### WORK ORDER
Below are records; give the number of their lines that contain "Close", and only that number.
INFORMATION SUPPLIED START
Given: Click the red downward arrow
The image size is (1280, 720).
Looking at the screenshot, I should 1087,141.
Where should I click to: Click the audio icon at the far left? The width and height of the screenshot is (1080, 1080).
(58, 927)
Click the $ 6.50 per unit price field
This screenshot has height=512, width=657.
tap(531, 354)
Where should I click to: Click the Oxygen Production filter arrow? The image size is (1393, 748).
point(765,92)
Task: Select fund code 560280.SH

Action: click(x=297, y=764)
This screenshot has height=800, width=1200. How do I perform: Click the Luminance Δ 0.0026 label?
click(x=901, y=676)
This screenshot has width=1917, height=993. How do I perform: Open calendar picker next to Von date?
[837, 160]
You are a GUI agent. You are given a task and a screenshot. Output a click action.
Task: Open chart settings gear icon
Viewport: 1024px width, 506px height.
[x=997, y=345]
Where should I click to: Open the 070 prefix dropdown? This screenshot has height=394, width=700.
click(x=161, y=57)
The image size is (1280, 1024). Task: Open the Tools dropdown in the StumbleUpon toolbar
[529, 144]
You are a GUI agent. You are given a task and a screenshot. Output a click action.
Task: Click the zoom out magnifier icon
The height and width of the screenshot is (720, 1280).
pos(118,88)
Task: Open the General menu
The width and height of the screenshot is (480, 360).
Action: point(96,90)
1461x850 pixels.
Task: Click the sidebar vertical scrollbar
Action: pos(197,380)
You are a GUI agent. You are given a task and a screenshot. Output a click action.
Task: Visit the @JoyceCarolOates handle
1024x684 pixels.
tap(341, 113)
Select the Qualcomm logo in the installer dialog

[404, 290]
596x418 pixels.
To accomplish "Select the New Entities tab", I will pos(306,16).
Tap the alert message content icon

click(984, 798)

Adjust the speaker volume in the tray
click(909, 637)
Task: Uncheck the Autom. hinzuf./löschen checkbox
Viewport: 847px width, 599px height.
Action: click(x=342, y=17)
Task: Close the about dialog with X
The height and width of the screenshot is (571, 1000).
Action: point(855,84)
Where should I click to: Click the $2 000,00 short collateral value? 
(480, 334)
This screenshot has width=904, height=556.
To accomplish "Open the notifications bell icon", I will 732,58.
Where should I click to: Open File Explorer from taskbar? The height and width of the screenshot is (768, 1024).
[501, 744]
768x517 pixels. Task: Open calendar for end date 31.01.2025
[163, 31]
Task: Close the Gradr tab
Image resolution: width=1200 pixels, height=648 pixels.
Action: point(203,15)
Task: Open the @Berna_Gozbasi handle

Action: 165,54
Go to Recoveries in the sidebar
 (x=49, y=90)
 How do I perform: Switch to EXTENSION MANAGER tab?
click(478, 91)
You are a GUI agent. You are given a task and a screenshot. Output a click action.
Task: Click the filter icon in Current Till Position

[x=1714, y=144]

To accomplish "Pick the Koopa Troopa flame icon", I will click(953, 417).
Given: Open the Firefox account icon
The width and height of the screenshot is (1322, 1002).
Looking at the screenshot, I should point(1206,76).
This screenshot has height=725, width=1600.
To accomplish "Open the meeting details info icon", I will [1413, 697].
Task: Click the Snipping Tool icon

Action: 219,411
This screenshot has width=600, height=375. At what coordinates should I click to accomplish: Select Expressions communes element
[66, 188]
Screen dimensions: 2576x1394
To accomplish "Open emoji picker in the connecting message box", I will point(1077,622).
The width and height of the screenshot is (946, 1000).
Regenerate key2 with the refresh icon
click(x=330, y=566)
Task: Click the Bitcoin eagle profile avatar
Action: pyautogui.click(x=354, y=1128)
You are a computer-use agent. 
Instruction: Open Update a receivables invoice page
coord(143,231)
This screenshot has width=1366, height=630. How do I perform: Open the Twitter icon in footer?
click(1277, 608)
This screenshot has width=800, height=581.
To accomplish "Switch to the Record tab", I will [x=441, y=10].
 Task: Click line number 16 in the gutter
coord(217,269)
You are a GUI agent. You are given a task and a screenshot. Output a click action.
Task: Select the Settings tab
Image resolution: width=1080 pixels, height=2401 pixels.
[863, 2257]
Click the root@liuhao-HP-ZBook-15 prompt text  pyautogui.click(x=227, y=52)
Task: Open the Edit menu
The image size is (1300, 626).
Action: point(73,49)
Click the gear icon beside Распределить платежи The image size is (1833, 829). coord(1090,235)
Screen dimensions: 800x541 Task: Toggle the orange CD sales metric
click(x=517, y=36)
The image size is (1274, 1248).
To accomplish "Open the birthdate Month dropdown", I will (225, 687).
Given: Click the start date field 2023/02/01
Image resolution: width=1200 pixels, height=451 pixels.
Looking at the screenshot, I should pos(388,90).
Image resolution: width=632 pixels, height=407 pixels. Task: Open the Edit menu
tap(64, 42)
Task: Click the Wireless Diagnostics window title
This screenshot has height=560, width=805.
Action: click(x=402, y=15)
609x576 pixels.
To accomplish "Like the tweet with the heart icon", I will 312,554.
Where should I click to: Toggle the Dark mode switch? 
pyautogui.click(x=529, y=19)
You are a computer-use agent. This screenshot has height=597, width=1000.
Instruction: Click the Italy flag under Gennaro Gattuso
INFORMATION SUPPLIED END
### EXERCISE OUTPUT
2